D.D., either to the congregation of which he was pastor, or upon historic and patriotic anniversaries and occasions; but there are added lectures on The Bench and Bar by Justice W. W. Goodrich of the New York Supreme Court, and on Some Medical Men in the Revolution, by Dr. Sidney H. Carney, Jr., Secretary of the New York Historical Society. The lectures group effectively and present vividly some interesting phases of early American history, and their defects are those incident to the popular pulpit and platform style.

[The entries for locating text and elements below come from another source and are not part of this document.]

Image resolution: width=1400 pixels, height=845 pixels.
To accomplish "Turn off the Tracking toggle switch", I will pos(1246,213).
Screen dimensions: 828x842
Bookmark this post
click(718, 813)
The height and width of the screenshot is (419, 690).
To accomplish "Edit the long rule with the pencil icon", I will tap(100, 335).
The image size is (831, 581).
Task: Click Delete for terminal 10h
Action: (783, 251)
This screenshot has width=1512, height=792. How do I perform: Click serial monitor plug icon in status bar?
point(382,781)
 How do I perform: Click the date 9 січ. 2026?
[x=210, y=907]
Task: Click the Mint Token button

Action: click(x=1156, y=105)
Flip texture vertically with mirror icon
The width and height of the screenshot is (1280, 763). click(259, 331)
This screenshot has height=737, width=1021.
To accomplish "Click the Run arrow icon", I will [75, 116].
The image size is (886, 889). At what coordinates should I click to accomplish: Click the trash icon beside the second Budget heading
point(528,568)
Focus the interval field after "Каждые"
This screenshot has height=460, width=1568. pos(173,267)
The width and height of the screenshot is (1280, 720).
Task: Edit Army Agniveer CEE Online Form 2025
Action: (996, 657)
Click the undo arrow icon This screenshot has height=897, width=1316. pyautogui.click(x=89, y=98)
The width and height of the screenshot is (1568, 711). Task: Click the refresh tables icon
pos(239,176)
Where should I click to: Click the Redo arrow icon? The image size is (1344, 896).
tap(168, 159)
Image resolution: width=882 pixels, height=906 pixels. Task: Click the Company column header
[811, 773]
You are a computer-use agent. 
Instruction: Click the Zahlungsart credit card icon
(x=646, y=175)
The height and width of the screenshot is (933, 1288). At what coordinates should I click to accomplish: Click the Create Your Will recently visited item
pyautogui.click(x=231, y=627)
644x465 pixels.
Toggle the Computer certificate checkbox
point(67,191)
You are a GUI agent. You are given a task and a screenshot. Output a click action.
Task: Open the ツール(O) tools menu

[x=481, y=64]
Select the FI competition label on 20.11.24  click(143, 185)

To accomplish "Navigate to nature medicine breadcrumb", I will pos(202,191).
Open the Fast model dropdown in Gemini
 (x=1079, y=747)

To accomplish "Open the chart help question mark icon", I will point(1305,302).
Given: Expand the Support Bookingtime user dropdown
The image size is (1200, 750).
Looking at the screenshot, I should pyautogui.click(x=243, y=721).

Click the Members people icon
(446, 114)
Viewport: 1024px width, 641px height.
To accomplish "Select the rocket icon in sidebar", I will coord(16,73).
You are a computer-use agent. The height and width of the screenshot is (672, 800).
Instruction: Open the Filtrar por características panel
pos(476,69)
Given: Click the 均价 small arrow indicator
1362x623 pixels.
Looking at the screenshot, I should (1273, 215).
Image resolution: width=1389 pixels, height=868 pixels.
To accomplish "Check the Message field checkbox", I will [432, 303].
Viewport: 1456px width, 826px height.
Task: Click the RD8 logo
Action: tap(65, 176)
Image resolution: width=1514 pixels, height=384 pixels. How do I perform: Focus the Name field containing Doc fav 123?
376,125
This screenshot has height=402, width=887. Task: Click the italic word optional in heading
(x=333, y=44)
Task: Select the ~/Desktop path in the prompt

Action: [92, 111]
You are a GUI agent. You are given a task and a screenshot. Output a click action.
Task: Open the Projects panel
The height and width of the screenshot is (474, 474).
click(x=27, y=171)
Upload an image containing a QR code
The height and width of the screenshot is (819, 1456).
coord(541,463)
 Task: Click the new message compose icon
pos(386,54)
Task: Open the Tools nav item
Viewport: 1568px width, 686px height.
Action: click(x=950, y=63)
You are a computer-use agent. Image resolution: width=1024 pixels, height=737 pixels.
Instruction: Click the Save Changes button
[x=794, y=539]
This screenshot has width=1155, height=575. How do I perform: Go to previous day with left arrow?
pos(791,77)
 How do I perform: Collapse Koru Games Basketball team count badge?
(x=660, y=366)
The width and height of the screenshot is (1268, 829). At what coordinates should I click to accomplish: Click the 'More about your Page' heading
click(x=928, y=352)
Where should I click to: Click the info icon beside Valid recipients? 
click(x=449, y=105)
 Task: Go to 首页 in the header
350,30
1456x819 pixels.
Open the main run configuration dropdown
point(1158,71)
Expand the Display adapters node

"The Letters Which Never Reached Him," though they do not rival in fascination a certain series whose name they recall, are attracting considerable attention in England, and American readers will welcome the edition which E. P. Dutton & Co. publish. The writer of the letters is a German lady of talent and charm, who shares the journeyings of a brother in the diplomatic service, and who is leaving Peking with him for New York, in the fall of 1899; and the man whom they never reached, seen in the mirror of her admiration-and, later, love is an ethnologist and explorer of brilliant achievement. Covering a period of a year only, but dated from Vancouver to Berlin, they give vivid travel sketches, and daring comment on social life. But the central interest is always in Peking, and the range of emotions from uneasiness to anxiety, despair, hope, and despair again is strikingly portrayed. In spite of the disclosure of the title, the plot piques curiosity, but the book makes its chief impression by other than dramatic effects. As yet, no guesses have identified the author.